Falls einer der Mitfahrer noch ein paar Daten für die Statistik hätte ....

bis zum nächsten Mal
Olaf


----------



## OBRADY (28. August 2005)

Hallo..

Auch von mir Vielen Dank an Janny für die Tour.Ich sage nur:" Zur richtigen Zeit am richtigen Ort"
Das wir soviel Singeltrails fahren würden  hätte ich nicht gedacht.Das es dort so viele Wurzeln gibt auch nicht.!!!

Ein toller Tag mit netten Leuten bei gutem Wetter in toller Natur.Was will man von einem Tag mit dem MTB im Norden mehr...

Hoffe auf baldige Wiederholung
Anja

@ Danke auch an den Fotografen...


----------



## NoFunAtAll (29. August 2005)

Hi

Mir hat es auch gut gefallen. 
nette Leute, gute Strecke.
--> besonderen dank an Janny, der sich in der Gegend doch noch besser auskennt als ich.


Wenn die Heideblüte vorbei ist, kann man ja mal von Buchholz aus nach Undeloh/Wilsede fahren, also wenn interesse besteht?!

Gruß
Fritz


----------



## Netghost (30. August 2005)

Moin, leute

Kleine Frage: Ihr seid Brunsberg und Umgebung gefahren?


----------



## NoFunAtAll (31. August 2005)

Ja genau. mit Büsenbachtal und bis handeloh etwa.


----------



## MTB-News.de




----------



## Netghost (1. September 2005)

*rrr* Büsenbachtal.

[Gestellte Aufgabe A]:
Von welchem Ort aus möchte Fritz laut dem Forumsthread nach Undeloh/Wilsede fahren?
[Gestellte Aufgabe B]:
Bitte schreibe aus dem Forumsthread den Abschnitt ab, der mit "Ein toller Tag" anfängt und mit "(29. August 2005)" aufhört.

(Einige Zeilen)

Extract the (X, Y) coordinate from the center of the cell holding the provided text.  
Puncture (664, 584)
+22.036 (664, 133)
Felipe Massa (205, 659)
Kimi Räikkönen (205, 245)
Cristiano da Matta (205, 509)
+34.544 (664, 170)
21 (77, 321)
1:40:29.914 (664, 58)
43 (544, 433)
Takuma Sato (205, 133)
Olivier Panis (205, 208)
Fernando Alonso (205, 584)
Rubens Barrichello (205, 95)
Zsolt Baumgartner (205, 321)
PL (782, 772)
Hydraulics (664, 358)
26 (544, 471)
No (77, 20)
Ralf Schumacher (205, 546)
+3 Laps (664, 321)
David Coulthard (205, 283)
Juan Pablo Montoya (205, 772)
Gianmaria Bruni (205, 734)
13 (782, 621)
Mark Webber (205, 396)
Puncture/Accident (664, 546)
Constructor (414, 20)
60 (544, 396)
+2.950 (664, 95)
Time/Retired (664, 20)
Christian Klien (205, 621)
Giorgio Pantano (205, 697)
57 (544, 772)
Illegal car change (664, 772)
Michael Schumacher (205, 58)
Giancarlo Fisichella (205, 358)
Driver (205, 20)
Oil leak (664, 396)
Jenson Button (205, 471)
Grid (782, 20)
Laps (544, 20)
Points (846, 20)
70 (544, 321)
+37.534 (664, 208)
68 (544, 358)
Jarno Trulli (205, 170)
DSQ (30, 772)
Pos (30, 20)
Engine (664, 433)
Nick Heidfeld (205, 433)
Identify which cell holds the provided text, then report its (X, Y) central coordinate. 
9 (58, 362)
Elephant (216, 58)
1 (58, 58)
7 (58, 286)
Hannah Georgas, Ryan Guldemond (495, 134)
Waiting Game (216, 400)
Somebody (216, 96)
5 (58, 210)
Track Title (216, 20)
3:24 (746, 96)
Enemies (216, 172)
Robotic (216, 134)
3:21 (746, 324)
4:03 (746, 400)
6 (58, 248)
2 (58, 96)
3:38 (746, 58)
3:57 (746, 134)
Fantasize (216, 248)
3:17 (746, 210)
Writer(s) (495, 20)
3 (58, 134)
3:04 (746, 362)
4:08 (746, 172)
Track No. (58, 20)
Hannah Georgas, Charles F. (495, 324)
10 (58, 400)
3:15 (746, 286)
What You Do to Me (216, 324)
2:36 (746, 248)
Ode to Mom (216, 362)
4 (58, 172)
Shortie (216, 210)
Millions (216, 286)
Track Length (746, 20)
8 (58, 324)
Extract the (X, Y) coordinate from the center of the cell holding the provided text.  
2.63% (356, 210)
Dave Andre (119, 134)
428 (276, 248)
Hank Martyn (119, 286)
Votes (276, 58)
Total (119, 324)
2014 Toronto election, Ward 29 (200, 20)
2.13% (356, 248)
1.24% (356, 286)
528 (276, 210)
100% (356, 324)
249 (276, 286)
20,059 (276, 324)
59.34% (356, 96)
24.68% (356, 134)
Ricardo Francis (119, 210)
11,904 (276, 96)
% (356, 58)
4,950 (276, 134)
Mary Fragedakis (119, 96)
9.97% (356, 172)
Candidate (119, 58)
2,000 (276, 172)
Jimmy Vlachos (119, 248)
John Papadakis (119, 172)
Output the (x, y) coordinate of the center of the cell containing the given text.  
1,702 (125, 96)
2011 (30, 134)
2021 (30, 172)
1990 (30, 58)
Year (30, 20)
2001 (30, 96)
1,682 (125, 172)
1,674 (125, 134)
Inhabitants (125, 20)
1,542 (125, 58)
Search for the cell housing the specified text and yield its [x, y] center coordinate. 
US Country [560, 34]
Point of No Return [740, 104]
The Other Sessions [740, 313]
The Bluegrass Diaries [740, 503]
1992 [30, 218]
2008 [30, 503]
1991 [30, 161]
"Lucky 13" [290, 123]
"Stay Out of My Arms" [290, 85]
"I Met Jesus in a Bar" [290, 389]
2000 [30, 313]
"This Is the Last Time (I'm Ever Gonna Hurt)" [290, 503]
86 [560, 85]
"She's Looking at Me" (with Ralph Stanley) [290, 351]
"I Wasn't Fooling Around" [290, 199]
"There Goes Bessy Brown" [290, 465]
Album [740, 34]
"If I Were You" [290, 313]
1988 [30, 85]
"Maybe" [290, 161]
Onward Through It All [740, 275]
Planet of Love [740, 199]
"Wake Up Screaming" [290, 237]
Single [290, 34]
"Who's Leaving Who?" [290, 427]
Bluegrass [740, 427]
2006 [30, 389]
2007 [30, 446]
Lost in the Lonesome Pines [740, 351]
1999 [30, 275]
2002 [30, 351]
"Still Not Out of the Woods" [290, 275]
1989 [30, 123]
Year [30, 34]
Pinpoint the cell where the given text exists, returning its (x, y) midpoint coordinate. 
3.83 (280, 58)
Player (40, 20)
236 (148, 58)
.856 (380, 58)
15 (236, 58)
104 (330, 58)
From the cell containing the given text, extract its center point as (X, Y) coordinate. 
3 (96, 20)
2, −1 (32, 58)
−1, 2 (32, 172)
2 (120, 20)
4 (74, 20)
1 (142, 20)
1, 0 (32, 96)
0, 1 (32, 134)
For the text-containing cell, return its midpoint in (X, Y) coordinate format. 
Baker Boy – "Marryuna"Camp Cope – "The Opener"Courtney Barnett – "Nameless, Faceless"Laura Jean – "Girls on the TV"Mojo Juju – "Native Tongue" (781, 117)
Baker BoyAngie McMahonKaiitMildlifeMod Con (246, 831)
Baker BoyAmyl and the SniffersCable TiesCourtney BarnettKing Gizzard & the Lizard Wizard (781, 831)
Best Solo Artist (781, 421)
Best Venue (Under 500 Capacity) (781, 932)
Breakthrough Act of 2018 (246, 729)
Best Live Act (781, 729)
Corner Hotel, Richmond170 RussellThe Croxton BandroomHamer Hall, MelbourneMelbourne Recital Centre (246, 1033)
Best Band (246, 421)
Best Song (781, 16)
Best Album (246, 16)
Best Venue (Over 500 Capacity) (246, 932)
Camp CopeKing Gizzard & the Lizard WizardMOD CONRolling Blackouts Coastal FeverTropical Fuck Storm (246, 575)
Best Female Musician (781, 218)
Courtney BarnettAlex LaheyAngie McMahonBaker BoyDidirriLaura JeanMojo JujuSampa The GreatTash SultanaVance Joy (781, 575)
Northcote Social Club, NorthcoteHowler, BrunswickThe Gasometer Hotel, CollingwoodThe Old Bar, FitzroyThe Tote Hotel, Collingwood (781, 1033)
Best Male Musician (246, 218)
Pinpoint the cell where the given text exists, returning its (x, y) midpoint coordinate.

[Vollständige Antwort A]:
Von Buchholz aus.

[Vollständige Antwort B]:
Ein toller Tag mit netten Leuten bei gutem Wetter in toller Natur.Was will man von einem Tag mit dem MTB im Norden mehr...

Hoffe auf baldige Wiederholung
Anja

@ Danke auch an den Fotografen...


----------



## NoFunAtAll (29. August 2005)